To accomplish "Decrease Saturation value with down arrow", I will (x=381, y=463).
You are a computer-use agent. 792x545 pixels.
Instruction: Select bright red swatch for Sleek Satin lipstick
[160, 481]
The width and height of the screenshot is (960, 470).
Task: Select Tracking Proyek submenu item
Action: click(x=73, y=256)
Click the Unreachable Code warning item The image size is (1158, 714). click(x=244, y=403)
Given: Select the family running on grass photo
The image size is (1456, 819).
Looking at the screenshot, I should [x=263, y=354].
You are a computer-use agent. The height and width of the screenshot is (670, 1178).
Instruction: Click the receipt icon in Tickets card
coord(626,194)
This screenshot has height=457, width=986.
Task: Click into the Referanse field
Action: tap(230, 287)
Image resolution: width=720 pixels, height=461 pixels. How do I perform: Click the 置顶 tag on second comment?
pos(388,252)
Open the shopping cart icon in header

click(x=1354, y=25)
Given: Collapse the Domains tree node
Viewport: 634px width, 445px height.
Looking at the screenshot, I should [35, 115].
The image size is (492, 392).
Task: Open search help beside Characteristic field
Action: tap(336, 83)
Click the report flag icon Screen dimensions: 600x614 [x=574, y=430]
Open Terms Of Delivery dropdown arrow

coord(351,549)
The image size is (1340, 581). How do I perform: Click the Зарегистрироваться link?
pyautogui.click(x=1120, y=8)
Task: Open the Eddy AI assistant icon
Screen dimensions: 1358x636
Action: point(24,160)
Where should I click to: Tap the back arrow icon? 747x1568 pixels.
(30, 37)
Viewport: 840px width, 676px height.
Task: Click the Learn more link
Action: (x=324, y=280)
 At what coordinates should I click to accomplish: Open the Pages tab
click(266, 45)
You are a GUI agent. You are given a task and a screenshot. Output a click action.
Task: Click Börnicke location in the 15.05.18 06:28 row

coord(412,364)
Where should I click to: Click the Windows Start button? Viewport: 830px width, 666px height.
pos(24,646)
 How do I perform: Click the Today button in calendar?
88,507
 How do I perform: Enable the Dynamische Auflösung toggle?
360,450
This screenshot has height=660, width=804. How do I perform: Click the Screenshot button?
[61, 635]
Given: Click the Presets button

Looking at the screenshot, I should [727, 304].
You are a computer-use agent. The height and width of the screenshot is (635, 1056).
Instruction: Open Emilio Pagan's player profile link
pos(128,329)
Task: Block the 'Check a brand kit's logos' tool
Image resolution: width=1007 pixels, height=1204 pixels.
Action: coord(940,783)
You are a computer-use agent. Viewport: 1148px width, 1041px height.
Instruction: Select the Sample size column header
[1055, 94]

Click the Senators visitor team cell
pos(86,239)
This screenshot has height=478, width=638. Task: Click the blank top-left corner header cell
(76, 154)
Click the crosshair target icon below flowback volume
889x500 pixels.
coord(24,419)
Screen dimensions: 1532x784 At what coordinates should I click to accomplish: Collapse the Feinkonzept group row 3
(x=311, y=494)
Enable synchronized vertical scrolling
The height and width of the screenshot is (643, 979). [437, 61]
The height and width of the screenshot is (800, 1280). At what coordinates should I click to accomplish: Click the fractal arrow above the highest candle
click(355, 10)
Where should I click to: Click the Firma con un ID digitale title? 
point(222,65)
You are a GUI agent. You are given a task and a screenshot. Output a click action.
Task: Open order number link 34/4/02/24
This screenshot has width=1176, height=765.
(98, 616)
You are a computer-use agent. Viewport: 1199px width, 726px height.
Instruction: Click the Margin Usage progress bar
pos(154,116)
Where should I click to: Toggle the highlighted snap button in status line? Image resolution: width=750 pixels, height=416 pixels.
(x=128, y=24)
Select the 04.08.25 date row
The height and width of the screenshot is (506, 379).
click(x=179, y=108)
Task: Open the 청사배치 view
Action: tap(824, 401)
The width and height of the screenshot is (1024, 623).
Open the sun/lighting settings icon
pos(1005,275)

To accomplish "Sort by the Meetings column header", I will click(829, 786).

◆ INSTRUCTIONS FOR THE TASK ◆
Extract every record. Keep wording exact.

◆ PROBLEM SOLUTION ◆
To accomplish "Decrease Saturation value with down arrow", I will (x=381, y=463).
You are a computer-use agent. 792x545 pixels.
Instruction: Select bright red swatch for Sleek Satin lipstick
[160, 481]
The width and height of the screenshot is (960, 470).
Task: Select Tracking Proyek submenu item
Action: click(x=73, y=256)
Click the Unreachable Code warning item The image size is (1158, 714). click(x=244, y=403)
Given: Select the family running on grass photo
The image size is (1456, 819).
Looking at the screenshot, I should [x=263, y=354].
You are a computer-use agent. The height and width of the screenshot is (670, 1178).
Instruction: Click the receipt icon in Tickets card
coord(626,194)
This screenshot has height=457, width=986.
Task: Click into the Referanse field
Action: tap(230, 287)
Image resolution: width=720 pixels, height=461 pixels. How do I perform: Click the 置顶 tag on second comment?
pos(388,252)
Open the shopping cart icon in header

click(x=1354, y=25)
Given: Collapse the Domains tree node
Viewport: 634px width, 445px height.
Looking at the screenshot, I should [35, 115].
The image size is (492, 392).
Task: Open search help beside Characteristic field
Action: tap(336, 83)
Click the report flag icon Screen dimensions: 600x614 [x=574, y=430]
Open Terms Of Delivery dropdown arrow

coord(351,549)
The image size is (1340, 581). How do I perform: Click the Зарегистрироваться link?
pyautogui.click(x=1120, y=8)
Task: Open the Eddy AI assistant icon
Screen dimensions: 1358x636
Action: point(24,160)
Where should I click to: Tap the back arrow icon? 747x1568 pixels.
(30, 37)
Viewport: 840px width, 676px height.
Task: Click the Learn more link
Action: (x=324, y=280)
 At what coordinates should I click to accomplish: Open the Pages tab
click(266, 45)
You are a GUI agent. You are given a task and a screenshot. Output a click action.
Task: Click Börnicke location in the 15.05.18 06:28 row

coord(412,364)
Where should I click to: Click the Windows Start button? Viewport: 830px width, 666px height.
pos(24,646)
 How do I perform: Click the Today button in calendar?
88,507
 How do I perform: Enable the Dynamische Auflösung toggle?
360,450
This screenshot has height=660, width=804. How do I perform: Click the Screenshot button?
[61, 635]
Given: Click the Presets button

Looking at the screenshot, I should [727, 304].
You are a computer-use agent. The height and width of the screenshot is (635, 1056).
Instruction: Open Emilio Pagan's player profile link
pos(128,329)
Task: Block the 'Check a brand kit's logos' tool
Image resolution: width=1007 pixels, height=1204 pixels.
Action: coord(940,783)
You are a computer-use agent. Viewport: 1148px width, 1041px height.
Instruction: Select the Sample size column header
[1055, 94]

Click the Senators visitor team cell
pos(86,239)
This screenshot has height=478, width=638. Task: Click the blank top-left corner header cell
(76, 154)
Click the crosshair target icon below flowback volume
889x500 pixels.
coord(24,419)
Screen dimensions: 1532x784 At what coordinates should I click to accomplish: Collapse the Feinkonzept group row 3
(x=311, y=494)
Enable synchronized vertical scrolling
The height and width of the screenshot is (643, 979). [437, 61]
The height and width of the screenshot is (800, 1280). At what coordinates should I click to accomplish: Click the fractal arrow above the highest candle
click(355, 10)
Where should I click to: Click the Firma con un ID digitale title? 
point(222,65)
You are a GUI agent. You are given a task and a screenshot. Output a click action.
Task: Open order number link 34/4/02/24
This screenshot has width=1176, height=765.
(98, 616)
You are a computer-use agent. Viewport: 1199px width, 726px height.
Instruction: Click the Margin Usage progress bar
pos(154,116)
Where should I click to: Toggle the highlighted snap button in status line? Image resolution: width=750 pixels, height=416 pixels.
(x=128, y=24)
Select the 04.08.25 date row
The height and width of the screenshot is (506, 379).
click(x=179, y=108)
Task: Open the 청사배치 view
Action: tap(824, 401)
The width and height of the screenshot is (1024, 623).
Open the sun/lighting settings icon
pos(1005,275)

To accomplish "Sort by the Meetings column header", I will click(829, 786).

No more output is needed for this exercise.